MY FIRST MARCH.
On Sept. 7, '61, Sterling Eve, Ginnie Hitt, Dan Mongin and the writer, not having been favored with the confidence of Gen. Lee as to his military plans, went into the country on a foraging expedition. This trip was probably inspired by a triumph in the culinary line achieved by Dr. Hitt and George Pournelle in supplying our table with two varieties of dumpling, apple and huckleberry, on the same day. We had no bag, in which to boil the dumpling and were forced to use the mess towel as a substitute. How long it had been subjected to its ordinary uses before being utilized in this way I do not now recall. Dr. Hitt remembers, however, or says he does, that the entire outer surface of the dumplings was towel-marked. The nature of the mark referred to is left without further discussion to the imagination of the reader. In this connection I recall another incident in the culinary line, which may be as well recorded here as elsewhere. About twenty years after the war I met Dr. Hitt in Augusta and taking something from my pocket, I handed it to him and asked if he could give me any information as to its character. He examined it very carefully by sight, touch and smell, and then said very confidently: "Oh, yes, I know what that is. It is a stone taken from a deer's liver." His diagnosis was not "reasonably" correct. The article under examination was a Confederate biscuit baked in our camp at Jacksonboro, Tenn., in 1863, sent to my father's family as a specimen and preserved during all those years. If I had taken the precaution to have immersed it in insect powder it would probably at this date have been still in the ring, though possibly a little disfigured. A few years after Dr. Hitt's examination, I found that it had—
"Like an insubstantial pageant faded
Leaving not a wrack"—
but only a little dust behind.
On our return from the foraging tour with a good supply of potatoes, onions and maple syrup, we found the camp deserted—a camp favored with the purest mountain air and the finest spring water, and yet where Dan Mongin wrote to his father for brandy to counteract the effects of malaria. The entire force at Monterey had been ordered to report to Gen. Henry R. Jackson on Green Brier River, and had broken camp two hours before our arrival. After resting an hour we began the tramp, trudging over the mountain roads for eight miles in the mud and rain and stopping for the night at the residence of a Col. Campbell in Crab Bottom. Here we had the pleasure of meeting the first two heroines of the war, Miss McLeod and Miss Kerr. They had ridden seventy miles on horseback without an escort to notify Gen. Garnett of McLellan's approach.
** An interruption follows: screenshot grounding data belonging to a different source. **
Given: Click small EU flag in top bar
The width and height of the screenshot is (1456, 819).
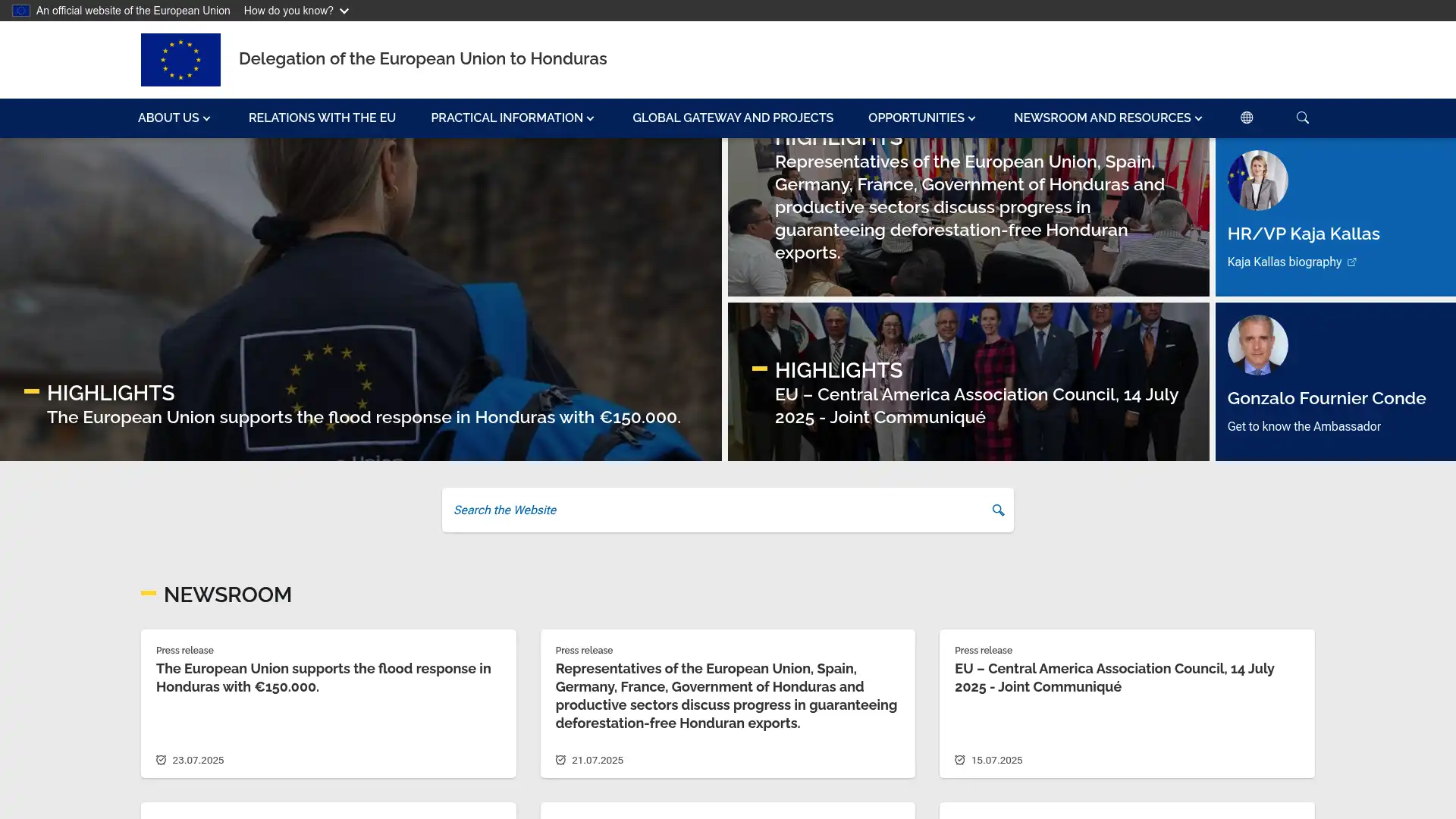Looking at the screenshot, I should (20, 11).
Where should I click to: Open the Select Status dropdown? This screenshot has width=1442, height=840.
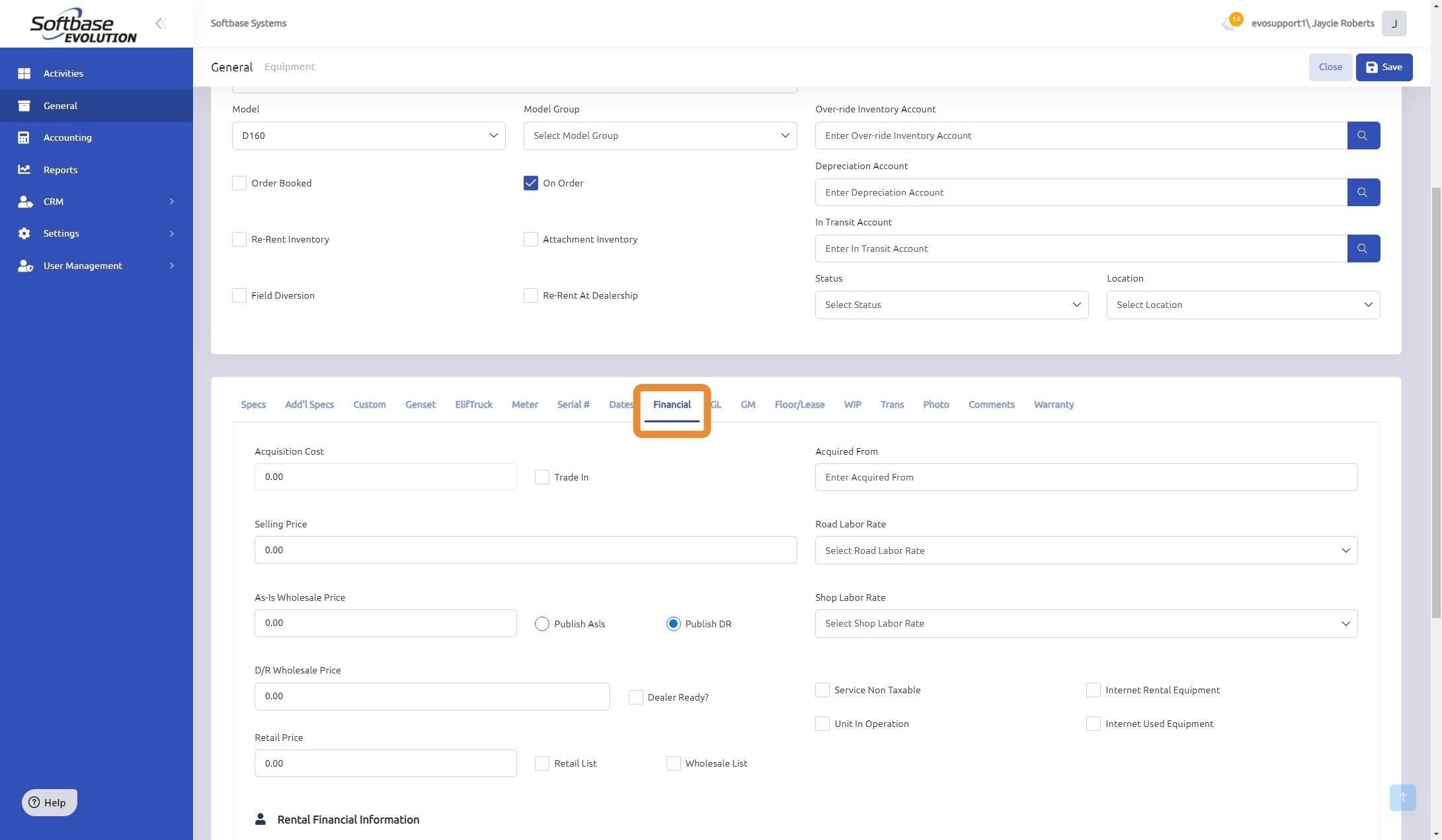[951, 305]
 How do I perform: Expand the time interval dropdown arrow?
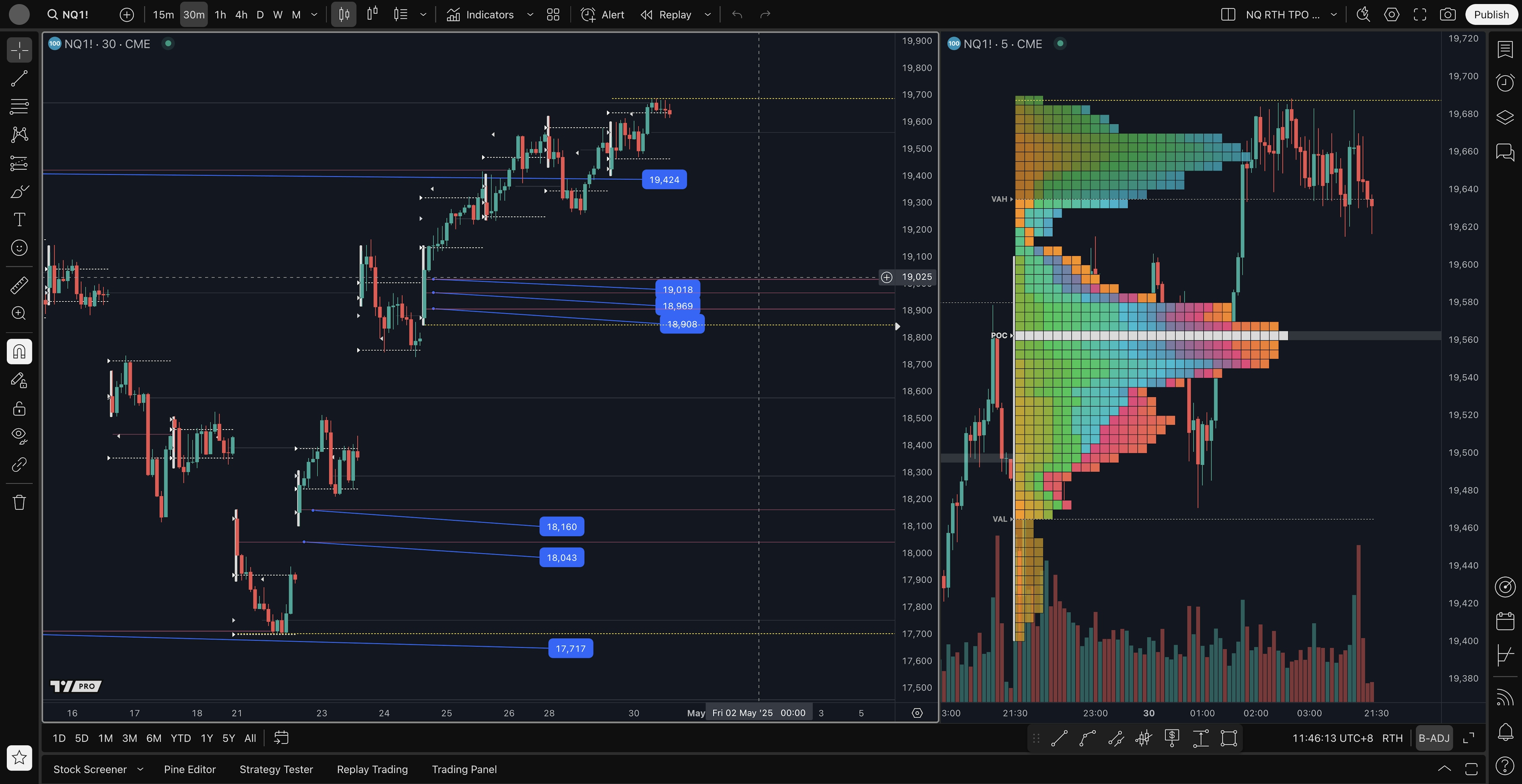(314, 15)
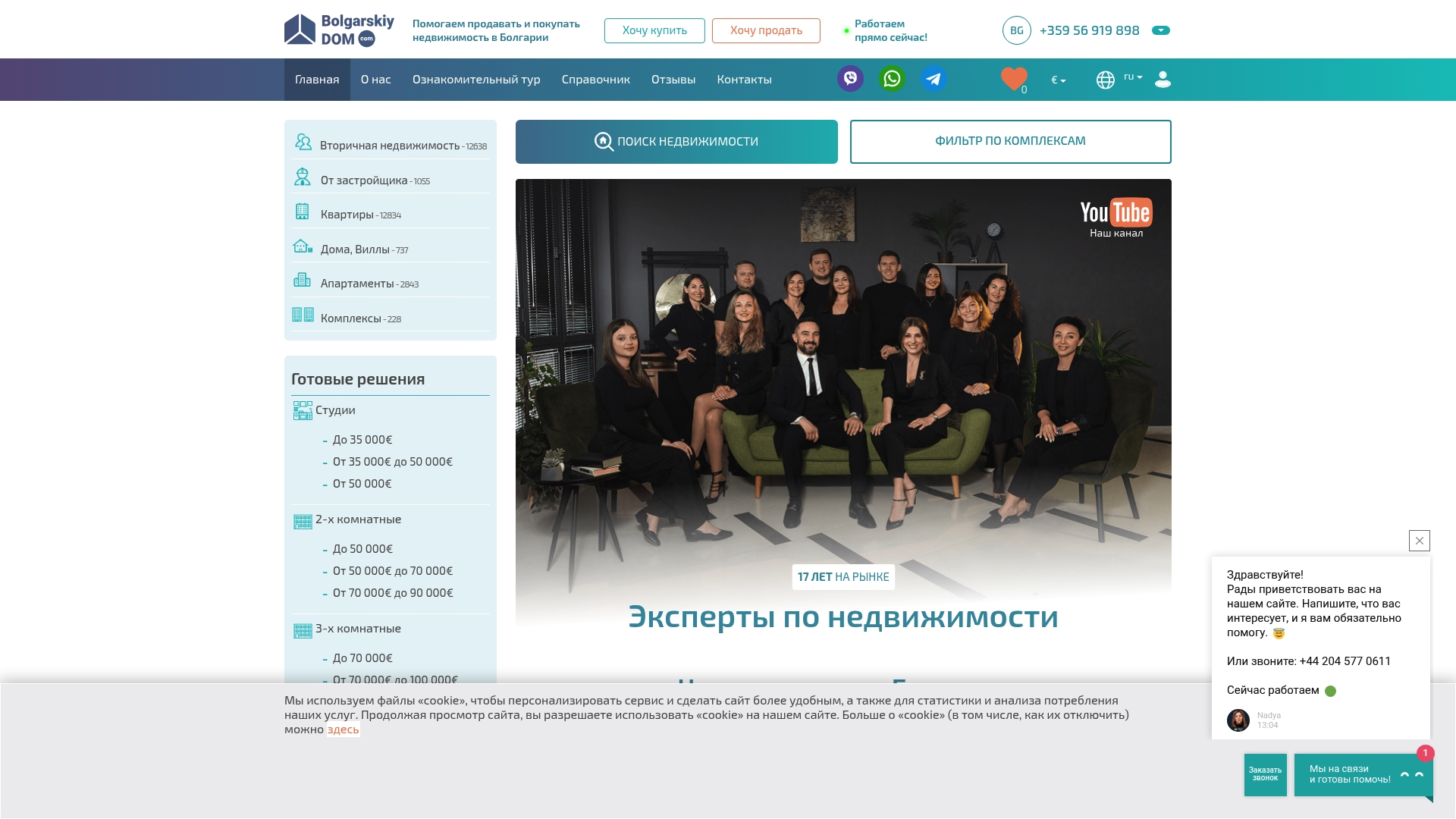The width and height of the screenshot is (1456, 819).
Task: Open WhatsApp chat icon
Action: 892,79
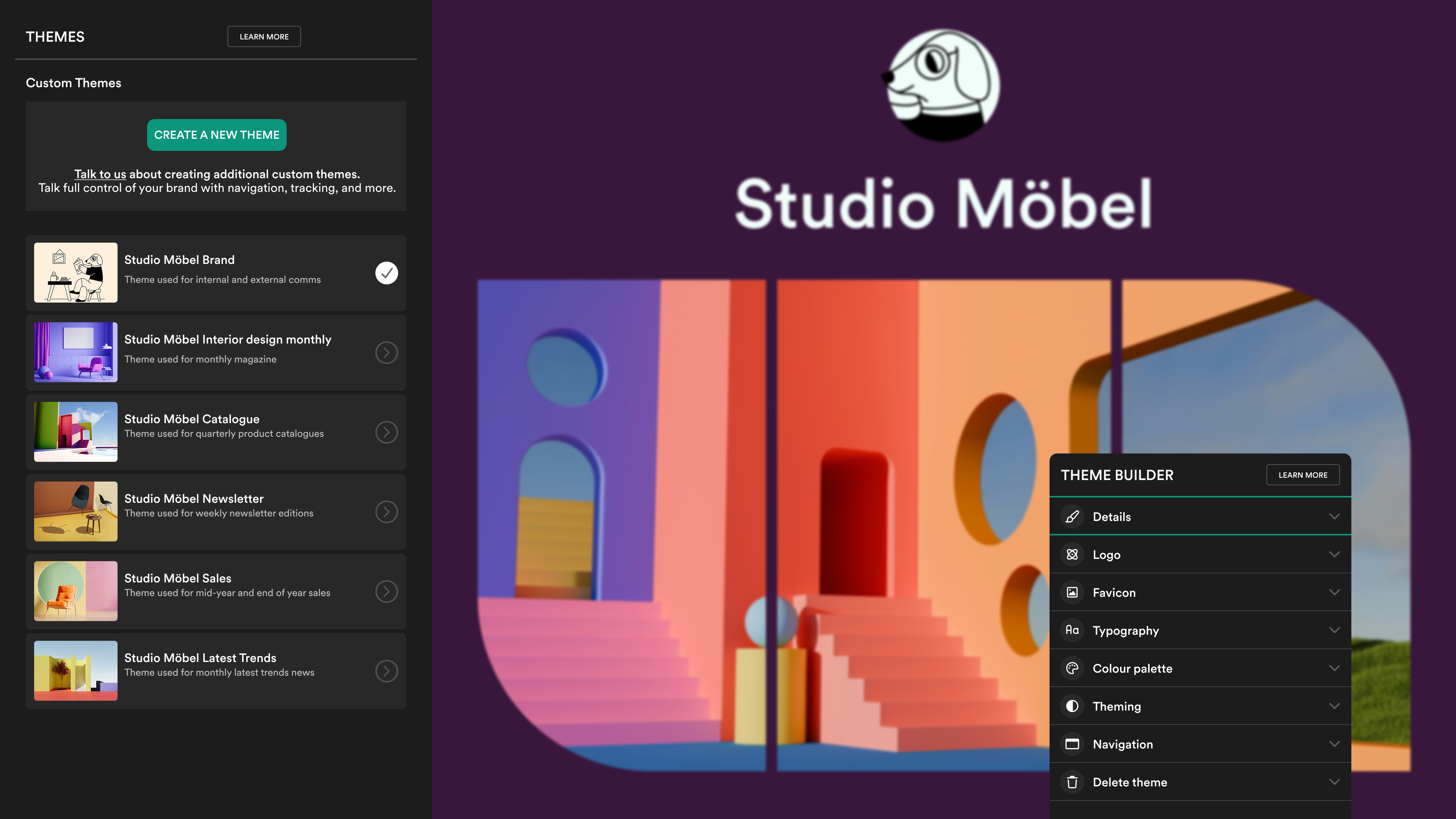1456x819 pixels.
Task: Select the Studio Möbel Newsletter theme
Action: (386, 511)
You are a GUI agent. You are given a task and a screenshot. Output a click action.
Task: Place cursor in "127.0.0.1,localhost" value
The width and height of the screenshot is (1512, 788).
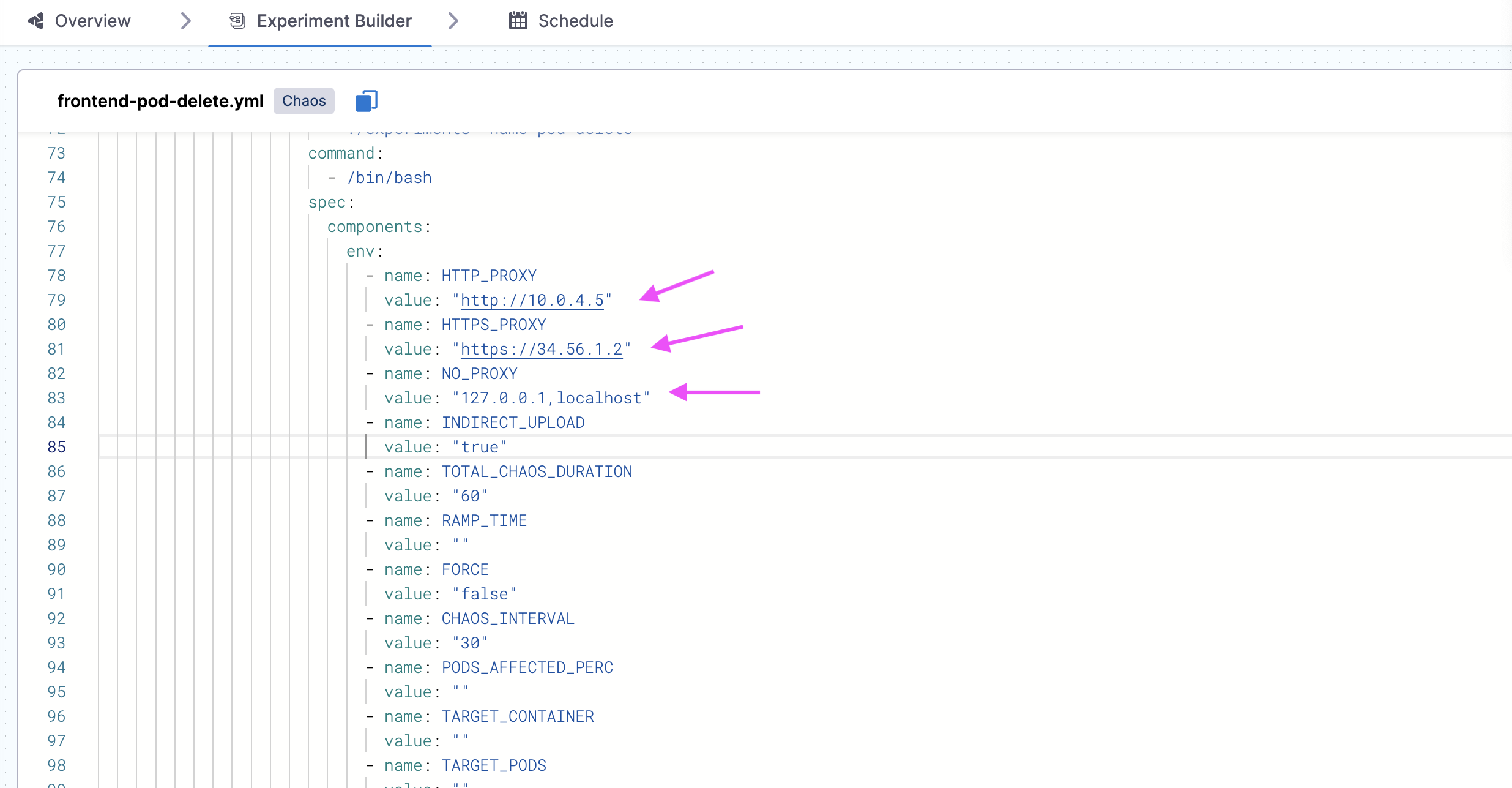pos(551,398)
My first day's march, though a short one, had broken me down so thoroughly that I was compelled to tax the kindness of a 3rd Arkansas Regiment wagoner for a ride next day. The entry in my journal for that date begins with these words: "Took the road with a heavy heart and a heavier load." Three years later, under the hardening process of camp life I was enabled to march, on Hood's tramp to Nashville and back to Corinth, Miss., twenty miles a day continuously and rode only one of the eight hundred miles covered in that campaign. During my two days experience as an "Arkansas Traveler" I think I heard more expletive, unadulterated "cussin" from the driver of that wagon than it has ever been my misfortune to listen to. His capacity in this line seemed to be not only double barreled, but of the magazine gun variety. If he had failed to pass his examination in the school of profanity I have never seen a man who was entitled to a diploma. I appreciated the ride, but was glad to reach our new camp, since it relieved me of his presence.